Exercise goal – Copy all lines in the material holding the string "tweet".

### Dataset excerpts

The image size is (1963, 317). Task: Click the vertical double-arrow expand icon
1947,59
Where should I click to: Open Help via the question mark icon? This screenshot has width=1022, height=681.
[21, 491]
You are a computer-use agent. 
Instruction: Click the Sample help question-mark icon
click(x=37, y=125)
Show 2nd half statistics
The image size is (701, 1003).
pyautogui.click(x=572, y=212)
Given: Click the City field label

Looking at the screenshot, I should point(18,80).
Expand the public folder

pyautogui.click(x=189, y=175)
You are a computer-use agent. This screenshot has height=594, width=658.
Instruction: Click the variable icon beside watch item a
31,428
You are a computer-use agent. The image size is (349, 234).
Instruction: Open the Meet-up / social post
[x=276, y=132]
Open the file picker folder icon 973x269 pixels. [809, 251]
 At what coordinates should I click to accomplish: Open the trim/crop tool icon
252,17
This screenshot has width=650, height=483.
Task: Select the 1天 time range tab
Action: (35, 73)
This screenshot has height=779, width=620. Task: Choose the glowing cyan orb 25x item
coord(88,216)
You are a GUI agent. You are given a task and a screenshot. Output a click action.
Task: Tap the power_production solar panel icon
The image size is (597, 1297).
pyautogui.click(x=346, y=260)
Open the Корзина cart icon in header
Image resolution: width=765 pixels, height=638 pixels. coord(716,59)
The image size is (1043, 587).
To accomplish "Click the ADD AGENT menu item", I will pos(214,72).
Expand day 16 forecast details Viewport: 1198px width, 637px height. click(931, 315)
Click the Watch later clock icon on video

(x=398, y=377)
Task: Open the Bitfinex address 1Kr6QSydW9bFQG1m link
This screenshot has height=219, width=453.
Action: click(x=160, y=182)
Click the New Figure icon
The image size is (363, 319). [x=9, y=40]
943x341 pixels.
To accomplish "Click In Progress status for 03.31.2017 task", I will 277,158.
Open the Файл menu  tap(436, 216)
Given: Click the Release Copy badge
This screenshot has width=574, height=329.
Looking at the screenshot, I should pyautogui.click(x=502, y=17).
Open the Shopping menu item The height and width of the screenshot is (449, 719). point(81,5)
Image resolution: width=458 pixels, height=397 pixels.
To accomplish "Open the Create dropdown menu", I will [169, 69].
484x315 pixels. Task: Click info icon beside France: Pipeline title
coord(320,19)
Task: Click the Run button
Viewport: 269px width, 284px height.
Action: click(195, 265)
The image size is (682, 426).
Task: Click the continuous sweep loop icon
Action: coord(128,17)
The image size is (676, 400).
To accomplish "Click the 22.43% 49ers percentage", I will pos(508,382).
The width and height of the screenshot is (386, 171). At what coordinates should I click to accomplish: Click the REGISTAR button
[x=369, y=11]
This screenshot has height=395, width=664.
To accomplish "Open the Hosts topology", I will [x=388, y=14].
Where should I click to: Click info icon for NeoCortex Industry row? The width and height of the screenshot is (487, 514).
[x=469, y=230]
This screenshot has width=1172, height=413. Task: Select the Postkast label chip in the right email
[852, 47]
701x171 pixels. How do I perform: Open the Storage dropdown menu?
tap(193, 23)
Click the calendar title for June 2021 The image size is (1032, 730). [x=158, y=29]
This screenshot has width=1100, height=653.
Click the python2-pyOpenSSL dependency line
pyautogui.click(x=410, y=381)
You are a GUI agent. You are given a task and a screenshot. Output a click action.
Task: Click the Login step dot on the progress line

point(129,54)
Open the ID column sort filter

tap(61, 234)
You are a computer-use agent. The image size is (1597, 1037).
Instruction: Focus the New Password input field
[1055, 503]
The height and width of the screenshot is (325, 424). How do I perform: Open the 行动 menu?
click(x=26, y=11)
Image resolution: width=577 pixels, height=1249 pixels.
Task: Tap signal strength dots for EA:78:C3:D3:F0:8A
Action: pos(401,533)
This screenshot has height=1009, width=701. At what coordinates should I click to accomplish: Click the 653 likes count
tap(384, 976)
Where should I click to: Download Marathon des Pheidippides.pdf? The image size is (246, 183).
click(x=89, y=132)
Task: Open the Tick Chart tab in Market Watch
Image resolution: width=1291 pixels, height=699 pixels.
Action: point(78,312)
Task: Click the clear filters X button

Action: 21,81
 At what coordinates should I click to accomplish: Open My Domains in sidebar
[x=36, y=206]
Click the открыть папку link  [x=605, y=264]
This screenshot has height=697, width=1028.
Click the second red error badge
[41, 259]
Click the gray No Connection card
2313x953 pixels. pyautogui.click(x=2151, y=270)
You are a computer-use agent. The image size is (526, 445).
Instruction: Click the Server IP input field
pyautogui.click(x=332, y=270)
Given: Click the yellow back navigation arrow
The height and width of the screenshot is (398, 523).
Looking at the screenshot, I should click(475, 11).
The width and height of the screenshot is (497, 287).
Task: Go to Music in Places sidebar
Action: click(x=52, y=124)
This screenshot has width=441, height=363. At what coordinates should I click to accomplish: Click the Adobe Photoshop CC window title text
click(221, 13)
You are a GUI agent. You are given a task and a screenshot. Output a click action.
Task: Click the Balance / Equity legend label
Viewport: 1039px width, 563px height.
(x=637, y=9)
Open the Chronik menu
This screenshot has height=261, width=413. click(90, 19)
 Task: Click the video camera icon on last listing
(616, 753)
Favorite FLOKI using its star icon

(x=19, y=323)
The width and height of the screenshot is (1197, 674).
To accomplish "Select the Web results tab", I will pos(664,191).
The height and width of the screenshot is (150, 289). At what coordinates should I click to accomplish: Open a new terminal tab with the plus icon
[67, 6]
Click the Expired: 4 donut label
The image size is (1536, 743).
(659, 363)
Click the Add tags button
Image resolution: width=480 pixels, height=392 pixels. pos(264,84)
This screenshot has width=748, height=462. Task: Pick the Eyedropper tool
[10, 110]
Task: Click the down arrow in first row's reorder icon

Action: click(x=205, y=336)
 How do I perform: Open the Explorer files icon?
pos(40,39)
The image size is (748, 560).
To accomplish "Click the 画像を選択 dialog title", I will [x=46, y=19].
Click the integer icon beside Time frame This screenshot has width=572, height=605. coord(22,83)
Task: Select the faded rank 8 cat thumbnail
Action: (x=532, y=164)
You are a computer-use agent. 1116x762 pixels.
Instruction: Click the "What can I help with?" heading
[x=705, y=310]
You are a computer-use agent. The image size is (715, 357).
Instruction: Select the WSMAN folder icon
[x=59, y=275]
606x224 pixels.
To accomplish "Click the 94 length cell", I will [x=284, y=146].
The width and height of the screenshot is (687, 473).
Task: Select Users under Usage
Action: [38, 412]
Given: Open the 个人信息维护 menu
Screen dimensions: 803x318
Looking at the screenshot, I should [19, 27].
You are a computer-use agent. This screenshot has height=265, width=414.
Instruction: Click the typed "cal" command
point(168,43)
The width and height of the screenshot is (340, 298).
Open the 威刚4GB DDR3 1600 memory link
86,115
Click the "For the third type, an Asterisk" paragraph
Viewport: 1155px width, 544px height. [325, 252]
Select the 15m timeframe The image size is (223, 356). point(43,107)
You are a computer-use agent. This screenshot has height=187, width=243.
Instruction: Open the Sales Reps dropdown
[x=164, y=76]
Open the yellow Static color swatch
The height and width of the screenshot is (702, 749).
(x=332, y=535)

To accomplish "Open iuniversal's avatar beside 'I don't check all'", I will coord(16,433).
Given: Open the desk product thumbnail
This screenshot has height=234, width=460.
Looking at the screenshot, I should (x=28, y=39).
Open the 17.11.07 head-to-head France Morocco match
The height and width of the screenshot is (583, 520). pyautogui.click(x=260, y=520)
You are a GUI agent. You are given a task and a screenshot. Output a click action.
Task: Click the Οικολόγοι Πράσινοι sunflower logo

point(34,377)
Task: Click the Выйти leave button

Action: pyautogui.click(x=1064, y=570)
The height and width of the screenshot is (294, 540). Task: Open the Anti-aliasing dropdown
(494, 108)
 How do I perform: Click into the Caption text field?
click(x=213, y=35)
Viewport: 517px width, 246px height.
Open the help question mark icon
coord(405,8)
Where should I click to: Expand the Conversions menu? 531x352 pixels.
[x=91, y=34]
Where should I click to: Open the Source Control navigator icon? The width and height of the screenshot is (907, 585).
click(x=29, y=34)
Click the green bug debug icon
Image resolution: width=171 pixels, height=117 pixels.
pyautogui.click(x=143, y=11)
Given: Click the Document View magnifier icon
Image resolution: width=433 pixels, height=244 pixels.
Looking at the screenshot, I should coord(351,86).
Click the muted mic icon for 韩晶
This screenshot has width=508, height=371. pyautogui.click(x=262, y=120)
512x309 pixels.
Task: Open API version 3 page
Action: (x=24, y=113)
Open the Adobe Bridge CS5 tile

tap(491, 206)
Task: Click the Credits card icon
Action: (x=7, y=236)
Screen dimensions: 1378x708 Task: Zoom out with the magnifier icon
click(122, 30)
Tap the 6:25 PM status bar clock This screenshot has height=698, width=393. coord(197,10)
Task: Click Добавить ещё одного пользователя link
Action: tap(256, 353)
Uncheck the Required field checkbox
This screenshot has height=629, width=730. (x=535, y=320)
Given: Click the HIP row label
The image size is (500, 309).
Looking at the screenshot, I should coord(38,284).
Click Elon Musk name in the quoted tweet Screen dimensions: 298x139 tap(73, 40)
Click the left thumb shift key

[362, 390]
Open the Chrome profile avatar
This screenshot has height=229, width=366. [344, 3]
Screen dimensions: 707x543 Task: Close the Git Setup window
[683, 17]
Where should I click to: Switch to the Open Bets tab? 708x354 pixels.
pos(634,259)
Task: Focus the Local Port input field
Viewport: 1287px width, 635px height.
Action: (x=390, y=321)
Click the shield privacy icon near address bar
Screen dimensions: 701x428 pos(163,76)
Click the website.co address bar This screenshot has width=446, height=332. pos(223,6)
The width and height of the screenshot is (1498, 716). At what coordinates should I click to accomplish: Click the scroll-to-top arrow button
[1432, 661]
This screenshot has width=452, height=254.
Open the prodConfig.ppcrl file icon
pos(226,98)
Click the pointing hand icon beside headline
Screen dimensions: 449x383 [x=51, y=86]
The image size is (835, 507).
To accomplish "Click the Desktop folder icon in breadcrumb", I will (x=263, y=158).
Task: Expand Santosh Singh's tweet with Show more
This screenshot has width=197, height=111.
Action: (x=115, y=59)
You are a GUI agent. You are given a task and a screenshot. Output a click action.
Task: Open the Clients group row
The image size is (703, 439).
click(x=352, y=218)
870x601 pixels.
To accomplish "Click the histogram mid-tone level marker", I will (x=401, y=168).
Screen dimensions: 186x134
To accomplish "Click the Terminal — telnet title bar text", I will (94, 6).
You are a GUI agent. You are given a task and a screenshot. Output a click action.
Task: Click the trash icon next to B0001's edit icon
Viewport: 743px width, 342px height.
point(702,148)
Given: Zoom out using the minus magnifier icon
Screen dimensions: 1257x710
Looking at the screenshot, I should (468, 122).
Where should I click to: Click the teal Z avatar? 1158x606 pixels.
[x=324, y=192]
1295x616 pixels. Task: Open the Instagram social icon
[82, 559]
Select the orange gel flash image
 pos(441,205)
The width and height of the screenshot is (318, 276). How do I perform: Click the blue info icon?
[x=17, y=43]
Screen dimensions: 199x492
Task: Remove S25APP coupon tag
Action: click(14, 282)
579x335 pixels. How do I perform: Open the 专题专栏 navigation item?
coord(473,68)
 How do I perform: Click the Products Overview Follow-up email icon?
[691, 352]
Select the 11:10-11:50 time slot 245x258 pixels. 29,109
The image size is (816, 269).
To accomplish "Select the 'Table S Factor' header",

######

Result below –
Click Elon Musk name in the quoted tweet Screen dimensions: 298x139 tap(73, 40)
Task: Expand Santosh Singh's tweet with Show more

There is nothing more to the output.